*** Dataset content Section Begins ***
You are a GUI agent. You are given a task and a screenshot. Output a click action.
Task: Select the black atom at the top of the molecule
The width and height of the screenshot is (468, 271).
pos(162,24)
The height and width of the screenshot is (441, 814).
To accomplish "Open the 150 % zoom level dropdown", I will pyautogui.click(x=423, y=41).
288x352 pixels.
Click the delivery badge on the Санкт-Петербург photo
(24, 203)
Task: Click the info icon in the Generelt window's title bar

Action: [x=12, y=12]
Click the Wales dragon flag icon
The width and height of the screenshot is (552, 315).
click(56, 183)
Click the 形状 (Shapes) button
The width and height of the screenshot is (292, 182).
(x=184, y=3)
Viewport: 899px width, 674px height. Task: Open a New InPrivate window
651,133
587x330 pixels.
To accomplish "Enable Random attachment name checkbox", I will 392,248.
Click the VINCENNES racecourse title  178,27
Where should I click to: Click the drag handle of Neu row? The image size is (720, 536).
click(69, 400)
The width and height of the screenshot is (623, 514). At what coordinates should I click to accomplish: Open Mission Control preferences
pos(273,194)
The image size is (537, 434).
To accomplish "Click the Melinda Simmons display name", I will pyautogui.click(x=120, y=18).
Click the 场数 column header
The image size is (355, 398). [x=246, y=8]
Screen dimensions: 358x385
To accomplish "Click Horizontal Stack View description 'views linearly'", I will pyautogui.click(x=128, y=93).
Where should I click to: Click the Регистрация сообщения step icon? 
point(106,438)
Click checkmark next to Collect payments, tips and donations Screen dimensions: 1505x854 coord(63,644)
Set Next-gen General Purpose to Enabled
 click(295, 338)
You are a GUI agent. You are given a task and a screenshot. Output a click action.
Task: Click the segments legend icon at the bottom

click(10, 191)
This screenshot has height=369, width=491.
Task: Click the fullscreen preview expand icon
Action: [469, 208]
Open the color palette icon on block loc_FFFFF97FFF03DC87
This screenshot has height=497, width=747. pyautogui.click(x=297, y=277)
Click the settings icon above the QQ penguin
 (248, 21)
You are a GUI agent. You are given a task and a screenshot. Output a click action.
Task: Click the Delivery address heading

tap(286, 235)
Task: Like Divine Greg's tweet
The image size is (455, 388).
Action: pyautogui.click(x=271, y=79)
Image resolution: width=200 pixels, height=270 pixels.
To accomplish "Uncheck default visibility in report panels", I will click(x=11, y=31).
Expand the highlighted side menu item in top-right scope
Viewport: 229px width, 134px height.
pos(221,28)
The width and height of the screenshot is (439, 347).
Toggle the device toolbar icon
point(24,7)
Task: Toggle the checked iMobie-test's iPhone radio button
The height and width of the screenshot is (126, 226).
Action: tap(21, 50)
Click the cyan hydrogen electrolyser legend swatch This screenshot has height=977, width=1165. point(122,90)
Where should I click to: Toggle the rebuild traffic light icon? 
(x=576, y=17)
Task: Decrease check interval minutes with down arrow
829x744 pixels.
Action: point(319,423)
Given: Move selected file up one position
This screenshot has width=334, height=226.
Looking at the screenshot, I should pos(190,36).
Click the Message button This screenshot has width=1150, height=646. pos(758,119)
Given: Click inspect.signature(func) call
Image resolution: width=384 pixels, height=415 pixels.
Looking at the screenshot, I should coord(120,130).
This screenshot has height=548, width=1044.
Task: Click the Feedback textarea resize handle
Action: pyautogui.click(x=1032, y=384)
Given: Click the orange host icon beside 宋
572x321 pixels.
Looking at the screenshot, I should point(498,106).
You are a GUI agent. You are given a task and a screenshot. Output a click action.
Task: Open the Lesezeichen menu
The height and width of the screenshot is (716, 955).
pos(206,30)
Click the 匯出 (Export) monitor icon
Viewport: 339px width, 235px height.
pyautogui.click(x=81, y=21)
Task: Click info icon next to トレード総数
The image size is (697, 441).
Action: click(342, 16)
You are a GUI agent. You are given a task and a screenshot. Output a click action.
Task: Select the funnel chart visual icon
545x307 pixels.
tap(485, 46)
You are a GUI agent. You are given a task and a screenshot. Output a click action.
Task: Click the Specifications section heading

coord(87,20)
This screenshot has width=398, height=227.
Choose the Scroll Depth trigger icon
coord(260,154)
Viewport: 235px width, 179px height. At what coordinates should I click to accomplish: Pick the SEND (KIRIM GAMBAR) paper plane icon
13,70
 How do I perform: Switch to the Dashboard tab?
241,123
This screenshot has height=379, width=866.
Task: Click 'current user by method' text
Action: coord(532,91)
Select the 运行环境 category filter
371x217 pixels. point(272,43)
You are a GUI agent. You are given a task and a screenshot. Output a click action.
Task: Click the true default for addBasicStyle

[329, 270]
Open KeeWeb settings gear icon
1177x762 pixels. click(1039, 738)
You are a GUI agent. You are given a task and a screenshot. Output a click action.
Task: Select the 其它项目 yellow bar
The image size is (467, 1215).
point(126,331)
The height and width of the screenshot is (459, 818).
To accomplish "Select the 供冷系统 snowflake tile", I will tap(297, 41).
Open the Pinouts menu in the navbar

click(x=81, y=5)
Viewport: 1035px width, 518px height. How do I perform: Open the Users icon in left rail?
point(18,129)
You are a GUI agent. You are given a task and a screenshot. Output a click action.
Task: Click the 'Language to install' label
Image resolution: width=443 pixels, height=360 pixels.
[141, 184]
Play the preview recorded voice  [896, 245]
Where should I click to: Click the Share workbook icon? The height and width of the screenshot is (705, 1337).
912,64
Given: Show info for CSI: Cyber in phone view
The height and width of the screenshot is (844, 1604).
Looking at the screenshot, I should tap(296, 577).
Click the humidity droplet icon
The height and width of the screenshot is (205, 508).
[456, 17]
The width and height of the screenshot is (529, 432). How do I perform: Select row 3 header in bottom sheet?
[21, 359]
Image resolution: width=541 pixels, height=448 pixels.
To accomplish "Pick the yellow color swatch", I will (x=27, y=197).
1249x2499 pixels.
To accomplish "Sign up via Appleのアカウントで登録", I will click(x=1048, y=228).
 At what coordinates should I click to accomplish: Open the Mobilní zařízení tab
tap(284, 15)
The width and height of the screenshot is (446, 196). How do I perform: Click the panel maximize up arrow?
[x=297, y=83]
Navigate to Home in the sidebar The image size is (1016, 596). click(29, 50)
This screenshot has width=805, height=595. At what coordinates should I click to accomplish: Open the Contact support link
*** Dataset content Section Ends ***
Aim of the task | Once you have read the records above, write them out again exactly.

Problem solution |
You are a GUI agent. You are given a task and a screenshot. Output a click action.
Task: Select the black atom at the top of the molecule
The width and height of the screenshot is (468, 271).
pos(162,24)
The height and width of the screenshot is (441, 814).
To accomplish "Open the 150 % zoom level dropdown", I will pyautogui.click(x=423, y=41).
288x352 pixels.
Click the delivery badge on the Санкт-Петербург photo
(24, 203)
Task: Click the info icon in the Generelt window's title bar

Action: [x=12, y=12]
Click the Wales dragon flag icon
The width and height of the screenshot is (552, 315).
click(56, 183)
Click the 形状 (Shapes) button
The width and height of the screenshot is (292, 182).
(x=184, y=3)
Viewport: 899px width, 674px height. Task: Open a New InPrivate window
651,133
587x330 pixels.
To accomplish "Enable Random attachment name checkbox", I will 392,248.
Click the VINCENNES racecourse title  178,27
Where should I click to: Click the drag handle of Neu row? The image size is (720, 536).
click(69, 400)
The width and height of the screenshot is (623, 514). At what coordinates should I click to accomplish: Open Mission Control preferences
pos(273,194)
The image size is (537, 434).
To accomplish "Click the Melinda Simmons display name", I will pyautogui.click(x=120, y=18).
Click the 场数 column header
The image size is (355, 398). [x=246, y=8]
Screen dimensions: 358x385
To accomplish "Click Horizontal Stack View description 'views linearly'", I will pyautogui.click(x=128, y=93).
Where should I click to: Click the Регистрация сообщения step icon? 
point(106,438)
Click checkmark next to Collect payments, tips and donations Screen dimensions: 1505x854 coord(63,644)
Set Next-gen General Purpose to Enabled
 click(295, 338)
You are a GUI agent. You are given a task and a screenshot. Output a click action.
Task: Click the segments legend icon at the bottom

click(10, 191)
This screenshot has height=369, width=491.
Task: Click the fullscreen preview expand icon
Action: [469, 208]
Open the color palette icon on block loc_FFFFF97FFF03DC87
This screenshot has height=497, width=747. pyautogui.click(x=297, y=277)
Click the settings icon above the QQ penguin
 (248, 21)
You are a GUI agent. You are given a task and a screenshot. Output a click action.
Task: Click the Delivery address heading

tap(286, 235)
Task: Like Divine Greg's tweet
The image size is (455, 388).
Action: pyautogui.click(x=271, y=79)
Image resolution: width=200 pixels, height=270 pixels.
To accomplish "Uncheck default visibility in report panels", I will click(x=11, y=31).
Expand the highlighted side menu item in top-right scope
Viewport: 229px width, 134px height.
pos(221,28)
The width and height of the screenshot is (439, 347).
Toggle the device toolbar icon
point(24,7)
Task: Toggle the checked iMobie-test's iPhone radio button
The height and width of the screenshot is (126, 226).
Action: tap(21, 50)
Click the cyan hydrogen electrolyser legend swatch This screenshot has height=977, width=1165. point(122,90)
Where should I click to: Toggle the rebuild traffic light icon? 
(x=576, y=17)
Task: Decrease check interval minutes with down arrow
829x744 pixels.
Action: point(319,423)
Given: Move selected file up one position
This screenshot has width=334, height=226.
Looking at the screenshot, I should pos(190,36).
Click the Message button This screenshot has width=1150, height=646. pos(758,119)
Given: Click inspect.signature(func) call
Image resolution: width=384 pixels, height=415 pixels.
Looking at the screenshot, I should coord(120,130).
This screenshot has height=548, width=1044.
Task: Click the Feedback textarea resize handle
Action: pyautogui.click(x=1032, y=384)
Given: Click the orange host icon beside 宋
572x321 pixels.
Looking at the screenshot, I should point(498,106).
You are a GUI agent. You are given a task and a screenshot. Output a click action.
Task: Open the Lesezeichen menu
The height and width of the screenshot is (716, 955).
pos(206,30)
Click the 匯出 (Export) monitor icon
Viewport: 339px width, 235px height.
pyautogui.click(x=81, y=21)
Task: Click info icon next to トレード総数
The image size is (697, 441).
Action: click(342, 16)
You are a GUI agent. You are given a task and a screenshot. Output a click action.
Task: Select the funnel chart visual icon
545x307 pixels.
tap(485, 46)
You are a GUI agent. You are given a task and a screenshot. Output a click action.
Task: Click the Specifications section heading

coord(87,20)
This screenshot has width=398, height=227.
Choose the Scroll Depth trigger icon
coord(260,154)
Viewport: 235px width, 179px height. At what coordinates should I click to accomplish: Pick the SEND (KIRIM GAMBAR) paper plane icon
13,70
 How do I perform: Switch to the Dashboard tab?
241,123
This screenshot has height=379, width=866.
Task: Click 'current user by method' text
Action: coord(532,91)
Select the 运行环境 category filter
371x217 pixels. point(272,43)
You are a GUI agent. You are given a task and a screenshot. Output a click action.
Task: Click the true default for addBasicStyle

[329, 270]
Open KeeWeb settings gear icon
1177x762 pixels. click(1039, 738)
You are a GUI agent. You are given a task and a screenshot. Output a click action.
Task: Select the 其它项目 yellow bar
The image size is (467, 1215).
point(126,331)
The height and width of the screenshot is (459, 818).
To accomplish "Select the 供冷系统 snowflake tile", I will tap(297, 41).
Open the Pinouts menu in the navbar

click(x=81, y=5)
Viewport: 1035px width, 518px height. How do I perform: Open the Users icon in left rail?
point(18,129)
You are a GUI agent. You are given a task and a screenshot. Output a click action.
Task: Click the 'Language to install' label
Image resolution: width=443 pixels, height=360 pixels.
[141, 184]
Play the preview recorded voice  [896, 245]
Where should I click to: Click the Share workbook icon? The height and width of the screenshot is (705, 1337).
912,64
Given: Show info for CSI: Cyber in phone view
The height and width of the screenshot is (844, 1604).
Looking at the screenshot, I should tap(296, 577).
Click the humidity droplet icon
The height and width of the screenshot is (205, 508).
[456, 17]
The width and height of the screenshot is (529, 432). How do I perform: Select row 3 header in bottom sheet?
[21, 359]
Image resolution: width=541 pixels, height=448 pixels.
To accomplish "Pick the yellow color swatch", I will (x=27, y=197).
1249x2499 pixels.
To accomplish "Sign up via Appleのアカウントで登録", I will click(x=1048, y=228).
 At what coordinates should I click to accomplish: Open the Mobilní zařízení tab
tap(284, 15)
The width and height of the screenshot is (446, 196). How do I perform: Click the panel maximize up arrow?
[x=297, y=83]
Navigate to Home in the sidebar The image size is (1016, 596). click(29, 50)
This screenshot has width=805, height=595. At what coordinates should I click to accomplish: Open the Contact support link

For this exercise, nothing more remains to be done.